El teatro no es sólo una actividad del sector artístico, no es nuestra condena ni nuestra mentira, no es un cuento de relleno ni una apreciación divertida, es la invitación a gozar plenamente de las maquinarias vitales, es la invitación a ser conscientes de quién somos sin apegos y generar acciones plenas, bellas y éticas, es la invitación a comprender el todo, a situarnos en él y responder con responsabilidad compositiva, es atrevernos a asumir la ausencia de guion y la potencia creadora de cualquier frase.

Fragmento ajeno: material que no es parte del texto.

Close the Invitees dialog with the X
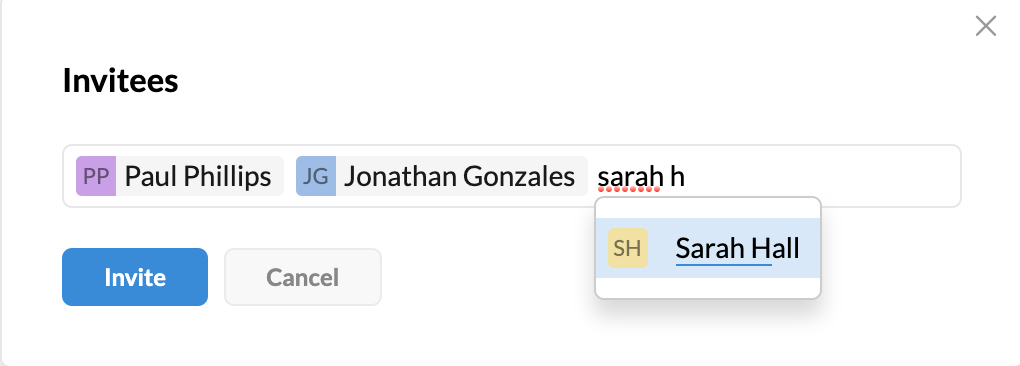Viewport: 1020px width, 366px height. click(x=986, y=26)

El teatro nos dice que somos habitados por símbolos, imágenes, cuerpos que no son nuestros, que nuestra identidad es múltiple y pasajera, nunca estable. Que no vale un pimiento el constructo personal, ideológico e ideal al que nos aferramos. 

La pobreza de las obras de teatro que se ven en las salas, no nos equivoquemos, es la pobreza de la Humanidad en general. Si dejamos que el teatro sea habitado por el Ego, este último hará todo lo posible para que la belleza no se exprese  en su totalidad y esté supeditada a él. Una Humanidad que no quiere soltarse a sí misma porque está orgullosa de sí y teme perder su nombre.

El temor atávico a que el teatro, esta máquina que depura la verdad, desarticule nuestro sistema de seguridades. No es baladí que los cambios de gobierno ante todo precipiten cambios en las salas de teatro. Por pobre que sea el teatro, la política sabe que el teatro conoce su secreto. Un temor atávico. El temor a quedarnos desnudos sin relatos ante “la escena honda enterrada al fondo de nuestra cultura”.